#### Task 1:
Give only the number of lines in the records that contain the string "text", with case counting.

#### Source extract:
+--

Load neccessary packages

You may have to install some of these packages if they are not already on your machine using the install.packages() function.

Introduction

In this document, we will use a simulated data set and linear growth models to explore the development of reading skill from 1st grade through 8th grade in 100 students. Each individual in this data set has one reading score for each year from 1st through 7th grade.

The columns Subject, Grade, and Reading correspond to the group, time, and change variables required for growth modeling, respectively.

Simulate Data

set.seed(123) # to allow for reproducible data

# Number of subjects
n_subjects <- 100

# Number of time points per subject
n_timepoints <- 8

# Create a subject ID variable
subject_ids <- rep(1:n_subjects, each = n_timepoints)

# Simulate time variable
time <- rep(seq(1, n_timepoints), n_subjects)

# Fixed effects
beta0 <- 50   # Population-level intercept
beta1 <- 10    # Initial slope (before plateau)
beta2 <- 1  # Reduced slope after plateau (time > 5)

# Define the variance of random intercepts and slopes
sigma_intercept <- 20  
sigma_slope <- 5     
rho <- -0.6            

# Construct the covariance matrix
cov_matrix <- matrix(c(sigma_intercept^2, rho * sigma_intercept * sigma_slope,
                       rho * sigma_intercept * sigma_slope, sigma_slope^2), 
                     nrow = 2)

# Generate correlated random intercepts and slopes
random_effects <- mvrnorm(n = n_subjects, mu = c(0, 0), Sigma = cov_matrix)

# Extract intercepts and slopes
random_intercepts <- random_effects[, 1]
random_slopes <- random_effects[, 2]

# Map random effects to each subject
subject_intercepts <- rep(random_intercepts, each = n_timepoints)

+--

(Dataset items)
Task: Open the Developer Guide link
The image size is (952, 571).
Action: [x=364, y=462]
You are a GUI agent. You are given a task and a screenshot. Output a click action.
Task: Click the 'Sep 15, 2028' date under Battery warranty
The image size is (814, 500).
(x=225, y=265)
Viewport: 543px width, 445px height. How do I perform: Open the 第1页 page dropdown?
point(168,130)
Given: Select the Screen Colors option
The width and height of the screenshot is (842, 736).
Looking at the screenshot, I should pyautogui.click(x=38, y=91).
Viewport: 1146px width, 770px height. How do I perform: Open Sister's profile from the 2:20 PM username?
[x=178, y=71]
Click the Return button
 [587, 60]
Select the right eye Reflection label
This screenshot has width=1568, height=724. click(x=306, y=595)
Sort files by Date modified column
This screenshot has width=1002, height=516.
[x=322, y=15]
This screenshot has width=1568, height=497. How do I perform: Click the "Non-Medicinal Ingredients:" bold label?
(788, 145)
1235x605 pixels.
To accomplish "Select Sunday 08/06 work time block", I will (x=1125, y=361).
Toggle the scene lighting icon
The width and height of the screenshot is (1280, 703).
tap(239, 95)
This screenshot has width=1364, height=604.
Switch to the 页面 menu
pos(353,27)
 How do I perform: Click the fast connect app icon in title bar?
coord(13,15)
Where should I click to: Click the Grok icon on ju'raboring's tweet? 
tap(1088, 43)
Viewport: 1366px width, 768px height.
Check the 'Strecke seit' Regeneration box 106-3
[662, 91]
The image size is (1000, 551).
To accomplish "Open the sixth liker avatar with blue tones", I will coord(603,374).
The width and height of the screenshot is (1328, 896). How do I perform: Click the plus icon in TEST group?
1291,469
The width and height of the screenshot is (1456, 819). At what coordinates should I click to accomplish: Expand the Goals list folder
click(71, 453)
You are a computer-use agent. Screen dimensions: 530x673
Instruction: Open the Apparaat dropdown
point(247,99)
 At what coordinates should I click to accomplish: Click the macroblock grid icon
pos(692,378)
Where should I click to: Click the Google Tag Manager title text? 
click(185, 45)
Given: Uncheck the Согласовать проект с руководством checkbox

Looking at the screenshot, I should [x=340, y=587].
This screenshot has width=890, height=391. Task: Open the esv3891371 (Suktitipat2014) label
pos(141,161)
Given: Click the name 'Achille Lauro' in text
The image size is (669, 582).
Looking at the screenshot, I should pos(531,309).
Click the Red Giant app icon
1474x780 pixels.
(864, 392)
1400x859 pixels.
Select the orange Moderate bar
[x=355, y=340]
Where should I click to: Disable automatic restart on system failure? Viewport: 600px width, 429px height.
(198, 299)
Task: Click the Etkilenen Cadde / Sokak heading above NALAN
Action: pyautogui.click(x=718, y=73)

+--

#### Task 2:
Answer these questions about the growth-model tutorial:
(a) Which column corresponds to the time variable?
(b) What value is passed to set.seed()?
(c) What value is assigned to beta0, the population-level intercept?

#### Task result 1:
2

#### Task result 2:
(a) Grade
(b) 123
(c) 50